** begin Supplied material **

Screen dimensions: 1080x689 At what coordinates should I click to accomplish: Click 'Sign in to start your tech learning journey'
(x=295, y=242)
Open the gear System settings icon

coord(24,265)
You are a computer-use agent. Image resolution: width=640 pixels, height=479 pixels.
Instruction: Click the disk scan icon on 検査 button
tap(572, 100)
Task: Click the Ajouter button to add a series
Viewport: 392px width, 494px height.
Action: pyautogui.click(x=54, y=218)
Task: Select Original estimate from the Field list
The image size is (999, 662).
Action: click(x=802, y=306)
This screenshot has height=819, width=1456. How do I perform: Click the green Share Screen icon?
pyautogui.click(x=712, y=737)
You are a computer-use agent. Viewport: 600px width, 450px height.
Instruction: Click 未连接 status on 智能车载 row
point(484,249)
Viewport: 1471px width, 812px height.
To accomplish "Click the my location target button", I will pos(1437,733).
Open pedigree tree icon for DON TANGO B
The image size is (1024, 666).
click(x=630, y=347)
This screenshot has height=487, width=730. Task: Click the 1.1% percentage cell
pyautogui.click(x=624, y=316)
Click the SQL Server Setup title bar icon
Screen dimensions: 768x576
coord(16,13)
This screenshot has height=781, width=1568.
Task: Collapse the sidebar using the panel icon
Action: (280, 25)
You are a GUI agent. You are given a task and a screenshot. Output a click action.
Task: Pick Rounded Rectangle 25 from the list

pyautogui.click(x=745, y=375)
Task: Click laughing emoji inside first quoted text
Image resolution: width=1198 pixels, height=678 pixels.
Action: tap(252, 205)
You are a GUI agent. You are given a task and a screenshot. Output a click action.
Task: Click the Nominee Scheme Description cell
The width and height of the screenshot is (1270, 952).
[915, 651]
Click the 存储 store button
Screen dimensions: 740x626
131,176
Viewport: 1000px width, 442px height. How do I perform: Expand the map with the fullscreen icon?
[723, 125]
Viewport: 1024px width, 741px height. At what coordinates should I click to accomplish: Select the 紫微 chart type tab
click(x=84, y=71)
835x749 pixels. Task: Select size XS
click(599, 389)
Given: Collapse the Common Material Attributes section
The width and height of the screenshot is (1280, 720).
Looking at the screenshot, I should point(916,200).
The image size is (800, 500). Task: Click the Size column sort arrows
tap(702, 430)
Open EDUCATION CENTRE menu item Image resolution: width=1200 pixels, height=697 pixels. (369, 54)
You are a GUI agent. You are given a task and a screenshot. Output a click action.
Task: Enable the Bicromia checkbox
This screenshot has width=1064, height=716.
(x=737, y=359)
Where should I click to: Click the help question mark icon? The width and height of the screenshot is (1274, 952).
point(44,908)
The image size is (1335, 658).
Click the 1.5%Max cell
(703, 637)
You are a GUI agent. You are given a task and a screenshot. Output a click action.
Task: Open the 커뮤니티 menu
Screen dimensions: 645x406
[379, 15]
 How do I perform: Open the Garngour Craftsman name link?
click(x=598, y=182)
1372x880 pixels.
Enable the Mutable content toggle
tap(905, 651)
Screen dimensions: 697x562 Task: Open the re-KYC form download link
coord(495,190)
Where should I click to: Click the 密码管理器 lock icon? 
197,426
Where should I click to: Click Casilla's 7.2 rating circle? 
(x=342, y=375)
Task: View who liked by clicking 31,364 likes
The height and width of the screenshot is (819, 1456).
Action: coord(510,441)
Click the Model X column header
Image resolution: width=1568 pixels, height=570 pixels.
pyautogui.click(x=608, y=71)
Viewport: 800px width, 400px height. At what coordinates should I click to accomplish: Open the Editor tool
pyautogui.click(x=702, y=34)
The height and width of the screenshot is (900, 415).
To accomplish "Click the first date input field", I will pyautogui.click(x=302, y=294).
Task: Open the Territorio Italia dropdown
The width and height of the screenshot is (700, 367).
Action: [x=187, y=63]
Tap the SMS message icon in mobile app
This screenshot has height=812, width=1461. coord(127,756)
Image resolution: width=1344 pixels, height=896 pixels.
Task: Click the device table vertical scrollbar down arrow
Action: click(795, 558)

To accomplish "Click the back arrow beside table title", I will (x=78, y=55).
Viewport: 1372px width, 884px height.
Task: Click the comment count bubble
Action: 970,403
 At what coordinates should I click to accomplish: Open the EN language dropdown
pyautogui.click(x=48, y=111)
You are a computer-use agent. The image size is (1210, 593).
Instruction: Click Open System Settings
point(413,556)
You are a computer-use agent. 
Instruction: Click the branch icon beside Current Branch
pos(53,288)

** end Supplied material **

> **Stated task**:
Please put the lines above into a Markdown table with two columns, No. for the row number and Line for the line itself, leaving out any blank lines.

> **Task output**:
| No. | Line |
|---|---|
| 1 | Screen dimensions: 1080x689 At what coordinates should I click to accomplish: Click 'Sign in to start your tech learning journey' |
| 2 | (x=295, y=242) |
| 3 | Open the gear System settings icon |
| 4 | coord(24,265) |
| 5 | You are a computer-use agent. Image resolution: width=640 pixels, height=479 pixels. |
| 6 | Instruction: Click the disk scan icon on 検査 button |
| 7 | tap(572, 100) |
| 8 | Task: Click the Ajouter button to add a series |
| 9 | Viewport: 392px width, 494px height. |
| 10 | Action: pyautogui.click(x=54, y=218) |
| 11 | Task: Select Original estimate from the Field list |
| 12 | The image size is (999, 662). |
| 13 | Action: click(x=802, y=306) |
| 14 | This screenshot has height=819, width=1456. How do I perform: Click the green Share Screen icon? |
| 15 | pyautogui.click(x=712, y=737) |
| 16 | You are a computer-use agent. Viewport: 600px width, 450px height. |
| 17 | Instruction: Click 未连接 status on 智能车载 row |
| 18 | point(484,249) |
| 19 | Viewport: 1471px width, 812px height. |
| 20 | To accomplish "Click the my location target button", I will pos(1437,733). |
| 21 | Open pedigree tree icon for DON TANGO B |
| 22 | The image size is (1024, 666). |
| 23 | click(x=630, y=347) |
| 24 | This screenshot has height=487, width=730. Task: Click the 1.1% percentage cell |
| 25 | pyautogui.click(x=624, y=316) |
| 26 | Click the SQL Server Setup title bar icon |
| 27 | Screen dimensions: 768x576 |
| 28 | coord(16,13) |
| 29 | This screenshot has height=781, width=1568. |
| 30 | Task: Collapse the sidebar using the panel icon |
| 31 | Action: (280, 25) |
| 32 | You are a GUI agent. You are given a task and a screenshot. Output a click action. |
| 33 | Task: Pick Rounded Rectangle 25 from the list |
| 34 | pyautogui.click(x=745, y=375) |
| 35 | Task: Click laughing emoji inside first quoted text |
| 36 | Image resolution: width=1198 pixels, height=678 pixels. |
| 37 | Action: tap(252, 205) |
| 38 | You are a GUI agent. You are given a task and a screenshot. Output a click action. |
| 39 | Task: Click the Nominee Scheme Description cell |
| 40 | The width and height of the screenshot is (1270, 952). |
| 41 | [915, 651] |
| 42 | Click the 存储 store button |
| 43 | Screen dimensions: 740x626 |
| 44 | 131,176 |
| 45 | Viewport: 1000px width, 442px height. How do I perform: Expand the map with the fullscreen icon? |
| 46 | [723, 125] |
| 47 | Viewport: 1024px width, 741px height. At what coordinates should I click to accomplish: Select the 紫微 chart type tab |
| 48 | click(x=84, y=71) |
| 49 | 835x749 pixels. Task: Select size XS |
| 50 | click(599, 389) |
| 51 | Given: Collapse the Common Material Attributes section |
| 52 | The width and height of the screenshot is (1280, 720). |
| 53 | Looking at the screenshot, I should point(916,200). |
| 54 | The image size is (800, 500). Task: Click the Size column sort arrows |
| 55 | tap(702, 430) |
| 56 | Open EDUCATION CENTRE menu item Image resolution: width=1200 pixels, height=697 pixels. (369, 54) |
| 57 | You are a GUI agent. You are given a task and a screenshot. Output a click action. |
| 58 | Task: Enable the Bicromia checkbox |
| 59 | This screenshot has width=1064, height=716. |
| 60 | (x=737, y=359) |
| 61 | Where should I click to: Click the help question mark icon? The width and height of the screenshot is (1274, 952). |
| 62 | point(44,908) |
| 63 | The image size is (1335, 658). |
| 64 | Click the 1.5%Max cell |
| 65 | (703, 637) |
| 66 | You are a GUI agent. You are given a task and a screenshot. Output a click action. |
| 67 | Task: Open the 커뮤니티 menu |
| 68 | Screen dimensions: 645x406 |
| 69 | [379, 15] |
| 70 |  How do I perform: Open the Garngour Craftsman name link? |
| 71 | click(x=598, y=182) |
| 72 | 1372x880 pixels. |
| 73 | Enable the Mutable content toggle |
| 74 | tap(905, 651) |
| 75 | Screen dimensions: 697x562 Task: Open the re-KYC form download link |
| 76 | coord(495,190) |
| 77 | Where should I click to: Click the 密码管理器 lock icon?  |
| 78 | 197,426 |
| 79 | Where should I click to: Click Casilla's 7.2 rating circle?  |
| 80 | (x=342, y=375) |
| 81 | Task: View who liked by clicking 31,364 likes |
| 82 | The height and width of the screenshot is (819, 1456). |
| 83 | Action: coord(510,441) |
| 84 | Click the Model X column header |
| 85 | Image resolution: width=1568 pixels, height=570 pixels. |
| 86 | pyautogui.click(x=608, y=71) |
| 87 | Viewport: 800px width, 400px height. At what coordinates should I click to accomplish: Open the Editor tool |
| 88 | pyautogui.click(x=702, y=34) |
| 89 | The height and width of the screenshot is (900, 415). |
| 90 | To accomplish "Click the first date input field", I will pyautogui.click(x=302, y=294). |
| 91 | Task: Open the Territorio Italia dropdown |
| 92 | The width and height of the screenshot is (700, 367). |
| 93 | Action: [x=187, y=63] |
| 94 | Tap the SMS message icon in mobile app |
| 95 | This screenshot has height=812, width=1461. coord(127,756) |
| 96 | Image resolution: width=1344 pixels, height=896 pixels. |
| 97 | Task: Click the device table vertical scrollbar down arrow |
| 98 | Action: click(795, 558) |
| 99 | To accomplish "Click the back arrow beside table title", I will (x=78, y=55). |
| 100 | Viewport: 1372px width, 884px height. |
| 101 | Task: Click the comment count bubble |
| 102 | Action: 970,403 |
| 103 |  At what coordinates should I click to accomplish: Open the EN language dropdown |
| 104 | pyautogui.click(x=48, y=111) |
| 105 | You are a computer-use agent. The image size is (1210, 593). |
| 106 | Instruction: Click Open System Settings |
| 107 | point(413,556) |
| 108 | You are a computer-use agent.  |
| 109 | Instruction: Click the branch icon beside Current Branch |
| 110 | pos(53,288) |